Why plain packaging for cigarettes is unlikely to have much effect


Plain packaging for cigarettes is widely seen as a way to reduce the number of people smoking (see Plain packaging for cigarettes would help Britain kick its smoking habit The Guardian 10 August 2012). Both the EU and the UK government are now considering this move, already adopted in Australia. But the notion that selling cigarettes in logo-free dull green packages will deter smokers fails to take into account both human nature and the way brands work.

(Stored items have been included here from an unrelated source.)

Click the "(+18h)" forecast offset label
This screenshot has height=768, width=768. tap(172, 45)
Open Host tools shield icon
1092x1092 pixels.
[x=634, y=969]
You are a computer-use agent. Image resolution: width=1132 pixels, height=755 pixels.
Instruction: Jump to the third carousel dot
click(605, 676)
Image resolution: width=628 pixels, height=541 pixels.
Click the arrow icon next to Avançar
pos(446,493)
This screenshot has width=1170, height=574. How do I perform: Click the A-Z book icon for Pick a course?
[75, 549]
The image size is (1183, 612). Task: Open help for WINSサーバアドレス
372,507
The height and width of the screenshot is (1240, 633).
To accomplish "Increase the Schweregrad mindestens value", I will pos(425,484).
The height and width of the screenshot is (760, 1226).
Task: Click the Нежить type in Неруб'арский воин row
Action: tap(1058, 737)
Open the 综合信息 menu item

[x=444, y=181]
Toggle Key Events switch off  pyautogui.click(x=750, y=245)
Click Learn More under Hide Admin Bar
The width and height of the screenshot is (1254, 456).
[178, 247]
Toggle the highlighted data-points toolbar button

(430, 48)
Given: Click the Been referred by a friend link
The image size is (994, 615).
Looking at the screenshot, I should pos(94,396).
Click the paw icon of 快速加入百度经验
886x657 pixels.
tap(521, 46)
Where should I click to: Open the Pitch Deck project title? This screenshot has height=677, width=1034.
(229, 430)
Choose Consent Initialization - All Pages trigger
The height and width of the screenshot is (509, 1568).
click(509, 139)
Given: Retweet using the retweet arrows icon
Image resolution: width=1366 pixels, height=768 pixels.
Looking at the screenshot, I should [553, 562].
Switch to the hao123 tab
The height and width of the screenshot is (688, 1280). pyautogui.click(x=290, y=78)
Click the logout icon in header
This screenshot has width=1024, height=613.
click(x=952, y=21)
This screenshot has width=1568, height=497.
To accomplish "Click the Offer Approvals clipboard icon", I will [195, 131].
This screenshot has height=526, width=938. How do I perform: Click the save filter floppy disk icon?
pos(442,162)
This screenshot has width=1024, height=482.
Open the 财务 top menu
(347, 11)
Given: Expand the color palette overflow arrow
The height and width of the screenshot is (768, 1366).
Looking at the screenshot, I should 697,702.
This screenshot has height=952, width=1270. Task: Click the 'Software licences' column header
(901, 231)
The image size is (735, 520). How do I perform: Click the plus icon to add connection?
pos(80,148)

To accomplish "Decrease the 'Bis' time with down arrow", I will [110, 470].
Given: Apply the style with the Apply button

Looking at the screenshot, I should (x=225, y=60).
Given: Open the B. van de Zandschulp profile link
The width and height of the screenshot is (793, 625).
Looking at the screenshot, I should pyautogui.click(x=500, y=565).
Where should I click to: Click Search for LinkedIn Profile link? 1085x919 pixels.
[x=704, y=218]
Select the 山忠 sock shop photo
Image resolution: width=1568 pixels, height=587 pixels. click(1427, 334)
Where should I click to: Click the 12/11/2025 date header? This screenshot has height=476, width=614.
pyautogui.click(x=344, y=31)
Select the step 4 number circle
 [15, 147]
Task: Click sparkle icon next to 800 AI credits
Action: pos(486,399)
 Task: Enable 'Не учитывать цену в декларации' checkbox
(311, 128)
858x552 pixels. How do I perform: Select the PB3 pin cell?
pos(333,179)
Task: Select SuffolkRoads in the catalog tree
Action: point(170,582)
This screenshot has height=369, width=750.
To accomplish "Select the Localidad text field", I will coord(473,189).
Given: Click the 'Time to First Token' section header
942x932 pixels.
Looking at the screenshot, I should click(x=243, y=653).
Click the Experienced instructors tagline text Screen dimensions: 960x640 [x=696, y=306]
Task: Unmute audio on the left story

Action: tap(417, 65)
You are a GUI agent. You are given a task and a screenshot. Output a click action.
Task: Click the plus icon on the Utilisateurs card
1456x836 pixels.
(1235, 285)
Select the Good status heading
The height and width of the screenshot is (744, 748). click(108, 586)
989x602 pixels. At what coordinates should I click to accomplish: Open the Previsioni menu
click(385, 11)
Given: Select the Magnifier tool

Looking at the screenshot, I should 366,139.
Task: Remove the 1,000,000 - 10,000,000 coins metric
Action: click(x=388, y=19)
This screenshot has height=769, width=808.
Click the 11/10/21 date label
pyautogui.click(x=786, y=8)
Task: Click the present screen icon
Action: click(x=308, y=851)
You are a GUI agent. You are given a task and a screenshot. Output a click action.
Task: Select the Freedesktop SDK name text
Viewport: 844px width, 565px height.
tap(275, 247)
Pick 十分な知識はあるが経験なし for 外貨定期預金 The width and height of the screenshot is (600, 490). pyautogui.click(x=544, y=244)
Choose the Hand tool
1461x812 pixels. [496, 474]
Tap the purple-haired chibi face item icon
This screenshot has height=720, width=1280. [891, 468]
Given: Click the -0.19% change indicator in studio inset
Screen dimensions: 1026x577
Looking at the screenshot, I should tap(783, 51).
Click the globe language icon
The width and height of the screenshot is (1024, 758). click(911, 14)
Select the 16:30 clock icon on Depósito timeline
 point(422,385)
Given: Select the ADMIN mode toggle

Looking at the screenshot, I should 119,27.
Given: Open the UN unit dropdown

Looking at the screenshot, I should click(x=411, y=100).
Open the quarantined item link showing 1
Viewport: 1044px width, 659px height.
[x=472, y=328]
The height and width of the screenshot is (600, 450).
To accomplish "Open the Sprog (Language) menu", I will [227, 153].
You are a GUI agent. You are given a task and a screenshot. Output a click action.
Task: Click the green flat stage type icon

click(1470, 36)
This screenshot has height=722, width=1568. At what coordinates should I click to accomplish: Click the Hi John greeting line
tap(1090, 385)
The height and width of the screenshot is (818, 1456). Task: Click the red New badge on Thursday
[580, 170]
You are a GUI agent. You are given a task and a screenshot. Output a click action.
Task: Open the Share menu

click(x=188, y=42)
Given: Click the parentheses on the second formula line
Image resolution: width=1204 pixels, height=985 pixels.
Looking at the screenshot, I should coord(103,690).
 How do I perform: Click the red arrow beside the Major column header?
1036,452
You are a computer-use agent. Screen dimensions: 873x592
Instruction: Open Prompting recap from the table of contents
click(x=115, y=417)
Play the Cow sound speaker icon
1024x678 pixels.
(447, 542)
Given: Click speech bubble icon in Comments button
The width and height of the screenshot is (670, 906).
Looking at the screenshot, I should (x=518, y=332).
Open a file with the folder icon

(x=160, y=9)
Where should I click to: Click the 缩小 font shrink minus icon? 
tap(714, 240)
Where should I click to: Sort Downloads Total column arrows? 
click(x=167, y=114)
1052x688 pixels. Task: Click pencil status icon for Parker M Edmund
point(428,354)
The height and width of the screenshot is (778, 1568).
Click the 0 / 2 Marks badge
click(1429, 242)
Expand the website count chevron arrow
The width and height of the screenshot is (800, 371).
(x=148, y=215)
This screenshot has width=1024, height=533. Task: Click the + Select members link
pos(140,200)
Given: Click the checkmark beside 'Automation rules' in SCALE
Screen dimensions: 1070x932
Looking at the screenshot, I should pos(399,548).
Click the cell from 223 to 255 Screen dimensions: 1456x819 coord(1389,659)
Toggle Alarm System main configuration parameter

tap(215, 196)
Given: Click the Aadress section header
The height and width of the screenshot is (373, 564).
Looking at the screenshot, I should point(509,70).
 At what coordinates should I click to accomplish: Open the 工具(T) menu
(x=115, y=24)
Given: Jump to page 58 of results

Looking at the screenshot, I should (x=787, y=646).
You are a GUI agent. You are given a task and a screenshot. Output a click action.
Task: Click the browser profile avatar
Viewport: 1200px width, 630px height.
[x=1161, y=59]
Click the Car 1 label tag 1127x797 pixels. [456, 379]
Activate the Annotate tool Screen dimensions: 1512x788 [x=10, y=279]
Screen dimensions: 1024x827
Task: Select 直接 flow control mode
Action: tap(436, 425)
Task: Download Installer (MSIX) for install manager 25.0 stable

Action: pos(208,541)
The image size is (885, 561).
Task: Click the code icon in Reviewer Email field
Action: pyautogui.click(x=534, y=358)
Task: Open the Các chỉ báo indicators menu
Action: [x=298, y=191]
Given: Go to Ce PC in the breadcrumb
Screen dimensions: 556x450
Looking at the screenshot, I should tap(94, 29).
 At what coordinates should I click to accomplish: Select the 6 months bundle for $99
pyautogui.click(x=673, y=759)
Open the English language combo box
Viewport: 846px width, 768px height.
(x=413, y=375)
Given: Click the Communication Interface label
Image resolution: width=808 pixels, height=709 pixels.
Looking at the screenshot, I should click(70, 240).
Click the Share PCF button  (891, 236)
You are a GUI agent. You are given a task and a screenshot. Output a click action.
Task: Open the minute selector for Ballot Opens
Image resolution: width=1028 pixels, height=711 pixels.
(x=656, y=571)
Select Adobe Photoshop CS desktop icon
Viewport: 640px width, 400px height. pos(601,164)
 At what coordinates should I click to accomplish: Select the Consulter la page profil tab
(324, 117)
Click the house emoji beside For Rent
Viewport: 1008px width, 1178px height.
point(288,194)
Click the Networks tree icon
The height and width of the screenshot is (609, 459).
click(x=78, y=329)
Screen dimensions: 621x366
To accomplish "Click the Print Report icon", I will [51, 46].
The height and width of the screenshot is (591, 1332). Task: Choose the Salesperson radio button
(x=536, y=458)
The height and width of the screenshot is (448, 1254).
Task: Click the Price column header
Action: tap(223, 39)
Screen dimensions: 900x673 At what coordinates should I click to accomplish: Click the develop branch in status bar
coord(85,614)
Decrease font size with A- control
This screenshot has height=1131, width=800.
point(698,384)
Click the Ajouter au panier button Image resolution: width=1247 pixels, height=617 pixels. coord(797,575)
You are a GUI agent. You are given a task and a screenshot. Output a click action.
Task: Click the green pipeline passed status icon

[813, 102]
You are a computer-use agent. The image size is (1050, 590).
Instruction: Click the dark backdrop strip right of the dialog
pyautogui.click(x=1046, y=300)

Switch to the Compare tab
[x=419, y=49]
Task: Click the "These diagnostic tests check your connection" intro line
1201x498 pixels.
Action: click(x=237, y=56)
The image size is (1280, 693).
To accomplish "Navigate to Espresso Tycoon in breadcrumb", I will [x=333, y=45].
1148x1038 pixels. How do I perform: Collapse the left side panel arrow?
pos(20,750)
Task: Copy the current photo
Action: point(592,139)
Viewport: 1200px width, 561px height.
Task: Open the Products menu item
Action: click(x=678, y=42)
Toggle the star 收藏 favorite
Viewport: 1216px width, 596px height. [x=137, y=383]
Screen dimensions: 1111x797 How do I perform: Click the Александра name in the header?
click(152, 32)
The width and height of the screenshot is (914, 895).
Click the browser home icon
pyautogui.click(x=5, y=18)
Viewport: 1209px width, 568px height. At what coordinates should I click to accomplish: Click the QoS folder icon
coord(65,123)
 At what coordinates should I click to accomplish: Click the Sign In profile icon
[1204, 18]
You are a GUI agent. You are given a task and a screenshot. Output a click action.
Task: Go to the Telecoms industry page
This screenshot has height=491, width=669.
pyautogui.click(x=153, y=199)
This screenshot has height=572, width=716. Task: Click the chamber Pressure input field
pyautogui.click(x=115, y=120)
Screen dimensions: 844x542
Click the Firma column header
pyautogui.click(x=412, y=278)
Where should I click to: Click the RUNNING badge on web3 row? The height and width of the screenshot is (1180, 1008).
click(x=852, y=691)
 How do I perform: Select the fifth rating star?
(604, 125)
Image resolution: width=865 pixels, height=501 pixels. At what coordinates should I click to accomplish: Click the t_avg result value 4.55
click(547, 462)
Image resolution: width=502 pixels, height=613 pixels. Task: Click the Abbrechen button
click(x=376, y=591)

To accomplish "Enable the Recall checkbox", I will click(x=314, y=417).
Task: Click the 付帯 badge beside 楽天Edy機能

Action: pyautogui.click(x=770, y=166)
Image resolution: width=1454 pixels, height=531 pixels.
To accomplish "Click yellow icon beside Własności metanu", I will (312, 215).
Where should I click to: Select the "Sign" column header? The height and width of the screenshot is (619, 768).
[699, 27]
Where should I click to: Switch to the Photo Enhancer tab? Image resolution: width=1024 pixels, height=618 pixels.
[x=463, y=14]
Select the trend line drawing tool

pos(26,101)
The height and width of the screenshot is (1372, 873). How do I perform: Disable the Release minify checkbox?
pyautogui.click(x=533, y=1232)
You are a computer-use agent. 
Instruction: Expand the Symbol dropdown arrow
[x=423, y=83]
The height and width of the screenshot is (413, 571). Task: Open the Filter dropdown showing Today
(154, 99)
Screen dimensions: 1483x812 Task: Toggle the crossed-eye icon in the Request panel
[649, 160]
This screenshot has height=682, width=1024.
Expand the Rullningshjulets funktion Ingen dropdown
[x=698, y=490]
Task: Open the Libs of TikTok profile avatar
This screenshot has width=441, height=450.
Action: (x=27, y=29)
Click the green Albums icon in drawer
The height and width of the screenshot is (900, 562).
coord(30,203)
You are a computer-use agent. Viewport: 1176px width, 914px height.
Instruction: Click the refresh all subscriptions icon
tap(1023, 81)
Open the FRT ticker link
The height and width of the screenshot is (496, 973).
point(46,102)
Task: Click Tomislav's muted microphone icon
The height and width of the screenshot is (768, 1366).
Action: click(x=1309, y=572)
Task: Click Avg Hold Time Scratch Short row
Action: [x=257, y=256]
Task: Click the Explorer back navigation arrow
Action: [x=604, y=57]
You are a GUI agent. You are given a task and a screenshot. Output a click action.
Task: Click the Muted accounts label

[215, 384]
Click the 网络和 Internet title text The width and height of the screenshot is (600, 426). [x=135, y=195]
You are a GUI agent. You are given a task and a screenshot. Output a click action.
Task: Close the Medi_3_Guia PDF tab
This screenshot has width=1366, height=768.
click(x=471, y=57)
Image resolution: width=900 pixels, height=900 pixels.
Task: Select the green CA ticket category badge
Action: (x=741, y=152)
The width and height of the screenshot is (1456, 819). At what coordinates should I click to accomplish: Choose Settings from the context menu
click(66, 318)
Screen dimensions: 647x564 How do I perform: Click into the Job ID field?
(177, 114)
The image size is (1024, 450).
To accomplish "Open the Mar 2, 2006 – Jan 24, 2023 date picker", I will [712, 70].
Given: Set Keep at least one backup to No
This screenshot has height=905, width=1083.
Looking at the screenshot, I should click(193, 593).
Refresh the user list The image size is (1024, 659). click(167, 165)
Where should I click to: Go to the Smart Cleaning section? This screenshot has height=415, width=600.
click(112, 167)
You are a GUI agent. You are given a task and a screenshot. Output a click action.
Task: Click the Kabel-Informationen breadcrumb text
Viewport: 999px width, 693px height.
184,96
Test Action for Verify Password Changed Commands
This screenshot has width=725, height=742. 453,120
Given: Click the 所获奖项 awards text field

Advocate of plain packaging believe that smokers and aspiring smokers will be repelled by unattractive plain packages.  I doubt that this will have much effect. Nobody smokes because the packages are cool; people start smoking because smoking is cool – at least in their eyes. Existing legislation also ensures that people are not going to pick up a packet of cigarettes from a supermarket shelf because it looks stylish; they ask for a brand they have already chosen and they are influenced more by the image of the brand rather than the packaging.

Packages are important in one way. Like everyone else, smokers like their choice of brand to be seen by other people when they take out the package. In theory this could be one moment where plain packaging might have some impact, but it will not take long for people to realize that you can easily slip an attractive sleeve around the package, making the retail package more like a refill. Regulating these covers will be very complex if at all possible. The move might also lead to the emergence of a market for third party covers, like for smartphones.  It could even prompt the return of elegant, Bertie Wooster style cigarette cases.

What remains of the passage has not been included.